__YOUR INSTRUCTIONS__
For every line below, set down an identical copy.

__Stored records__
---*---

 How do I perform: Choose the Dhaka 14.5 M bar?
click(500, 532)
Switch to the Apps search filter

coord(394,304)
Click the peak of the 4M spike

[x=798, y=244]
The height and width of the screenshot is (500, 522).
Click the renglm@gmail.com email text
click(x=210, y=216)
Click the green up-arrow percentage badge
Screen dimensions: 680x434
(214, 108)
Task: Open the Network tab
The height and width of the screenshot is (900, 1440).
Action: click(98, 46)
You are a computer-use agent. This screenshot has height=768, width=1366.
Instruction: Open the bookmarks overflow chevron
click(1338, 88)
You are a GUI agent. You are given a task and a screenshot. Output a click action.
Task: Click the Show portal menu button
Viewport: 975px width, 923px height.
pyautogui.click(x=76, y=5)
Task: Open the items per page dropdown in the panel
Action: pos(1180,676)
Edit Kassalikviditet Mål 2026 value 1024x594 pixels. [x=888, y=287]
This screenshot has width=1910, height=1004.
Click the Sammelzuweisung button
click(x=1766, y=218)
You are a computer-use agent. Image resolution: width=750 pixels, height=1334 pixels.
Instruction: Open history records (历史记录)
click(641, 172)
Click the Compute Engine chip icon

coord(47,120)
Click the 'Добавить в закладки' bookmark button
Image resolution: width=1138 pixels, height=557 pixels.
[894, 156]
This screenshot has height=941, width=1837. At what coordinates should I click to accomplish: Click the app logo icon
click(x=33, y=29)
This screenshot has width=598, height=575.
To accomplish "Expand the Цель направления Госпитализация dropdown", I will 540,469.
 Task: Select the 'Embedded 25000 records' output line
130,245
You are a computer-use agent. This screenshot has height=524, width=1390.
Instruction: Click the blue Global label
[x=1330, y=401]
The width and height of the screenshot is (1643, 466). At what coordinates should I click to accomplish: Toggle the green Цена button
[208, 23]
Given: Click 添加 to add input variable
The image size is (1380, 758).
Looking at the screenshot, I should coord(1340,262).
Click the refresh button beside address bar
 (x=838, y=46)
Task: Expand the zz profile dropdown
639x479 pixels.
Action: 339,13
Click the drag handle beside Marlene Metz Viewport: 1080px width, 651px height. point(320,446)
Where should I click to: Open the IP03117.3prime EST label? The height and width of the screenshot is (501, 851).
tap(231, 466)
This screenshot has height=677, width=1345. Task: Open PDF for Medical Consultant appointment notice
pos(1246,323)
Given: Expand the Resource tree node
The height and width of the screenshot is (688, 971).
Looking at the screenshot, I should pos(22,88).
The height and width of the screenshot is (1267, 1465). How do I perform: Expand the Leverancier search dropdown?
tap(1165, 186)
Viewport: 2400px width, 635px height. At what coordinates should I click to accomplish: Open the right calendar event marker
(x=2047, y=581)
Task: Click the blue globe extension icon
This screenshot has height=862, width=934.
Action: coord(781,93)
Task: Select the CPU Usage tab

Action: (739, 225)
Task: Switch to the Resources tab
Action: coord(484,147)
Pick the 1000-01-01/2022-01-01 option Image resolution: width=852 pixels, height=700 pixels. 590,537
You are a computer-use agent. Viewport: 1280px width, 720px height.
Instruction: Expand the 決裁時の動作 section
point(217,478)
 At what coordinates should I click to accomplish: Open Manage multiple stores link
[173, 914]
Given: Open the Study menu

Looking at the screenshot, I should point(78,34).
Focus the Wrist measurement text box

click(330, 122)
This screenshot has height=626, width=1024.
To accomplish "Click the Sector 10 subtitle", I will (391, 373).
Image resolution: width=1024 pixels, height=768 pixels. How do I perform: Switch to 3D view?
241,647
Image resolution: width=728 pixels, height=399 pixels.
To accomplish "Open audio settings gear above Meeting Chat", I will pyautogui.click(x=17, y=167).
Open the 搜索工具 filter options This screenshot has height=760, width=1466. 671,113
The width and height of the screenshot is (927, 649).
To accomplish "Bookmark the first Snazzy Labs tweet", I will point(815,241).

---*---

__FINISHED EXERCISE__
 How do I perform: Choose the Dhaka 14.5 M bar?
click(500, 532)
Switch to the Apps search filter

coord(394,304)
Click the peak of the 4M spike

[x=798, y=244]
The height and width of the screenshot is (500, 522).
Click the renglm@gmail.com email text
click(x=210, y=216)
Click the green up-arrow percentage badge
Screen dimensions: 680x434
(214, 108)
Task: Open the Network tab
The height and width of the screenshot is (900, 1440).
Action: click(98, 46)
You are a computer-use agent. This screenshot has height=768, width=1366.
Instruction: Open the bookmarks overflow chevron
click(1338, 88)
You are a GUI agent. You are given a task and a screenshot. Output a click action.
Task: Click the Show portal menu button
Viewport: 975px width, 923px height.
pyautogui.click(x=76, y=5)
Task: Open the items per page dropdown in the panel
Action: pos(1180,676)
Edit Kassalikviditet Mål 2026 value 1024x594 pixels. [x=888, y=287]
This screenshot has width=1910, height=1004.
Click the Sammelzuweisung button
click(x=1766, y=218)
You are a computer-use agent. Image resolution: width=750 pixels, height=1334 pixels.
Instruction: Open history records (历史记录)
click(641, 172)
Click the Compute Engine chip icon

coord(47,120)
Click the 'Добавить в закладки' bookmark button
Image resolution: width=1138 pixels, height=557 pixels.
[894, 156]
This screenshot has height=941, width=1837. At what coordinates should I click to accomplish: Click the app logo icon
click(x=33, y=29)
This screenshot has width=598, height=575.
To accomplish "Expand the Цель направления Госпитализация dropdown", I will 540,469.
 Task: Select the 'Embedded 25000 records' output line
130,245
You are a computer-use agent. This screenshot has height=524, width=1390.
Instruction: Click the blue Global label
[x=1330, y=401]
The width and height of the screenshot is (1643, 466). At what coordinates should I click to accomplish: Toggle the green Цена button
[208, 23]
Given: Click 添加 to add input variable
The image size is (1380, 758).
Looking at the screenshot, I should coord(1340,262).
Click the refresh button beside address bar
 (x=838, y=46)
Task: Expand the zz profile dropdown
639x479 pixels.
Action: 339,13
Click the drag handle beside Marlene Metz Viewport: 1080px width, 651px height. point(320,446)
Where should I click to: Open the IP03117.3prime EST label? The height and width of the screenshot is (501, 851).
tap(231, 466)
This screenshot has height=677, width=1345. Task: Open PDF for Medical Consultant appointment notice
pos(1246,323)
Given: Expand the Resource tree node
The height and width of the screenshot is (688, 971).
Looking at the screenshot, I should pos(22,88).
The height and width of the screenshot is (1267, 1465). How do I perform: Expand the Leverancier search dropdown?
tap(1165, 186)
Viewport: 2400px width, 635px height. At what coordinates should I click to accomplish: Open the right calendar event marker
(x=2047, y=581)
Task: Click the blue globe extension icon
This screenshot has height=862, width=934.
Action: coord(781,93)
Task: Select the CPU Usage tab

Action: (739, 225)
Task: Switch to the Resources tab
Action: coord(484,147)
Pick the 1000-01-01/2022-01-01 option Image resolution: width=852 pixels, height=700 pixels. 590,537
You are a computer-use agent. Viewport: 1280px width, 720px height.
Instruction: Expand the 決裁時の動作 section
point(217,478)
 At what coordinates should I click to accomplish: Open Manage multiple stores link
[173, 914]
Given: Open the Study menu

Looking at the screenshot, I should point(78,34).
Focus the Wrist measurement text box

click(330, 122)
This screenshot has height=626, width=1024.
To accomplish "Click the Sector 10 subtitle", I will (391, 373).
Image resolution: width=1024 pixels, height=768 pixels. How do I perform: Switch to 3D view?
241,647
Image resolution: width=728 pixels, height=399 pixels.
To accomplish "Open audio settings gear above Meeting Chat", I will pyautogui.click(x=17, y=167).
Open the 搜索工具 filter options This screenshot has height=760, width=1466. 671,113
The width and height of the screenshot is (927, 649).
To accomplish "Bookmark the first Snazzy Labs tweet", I will point(815,241).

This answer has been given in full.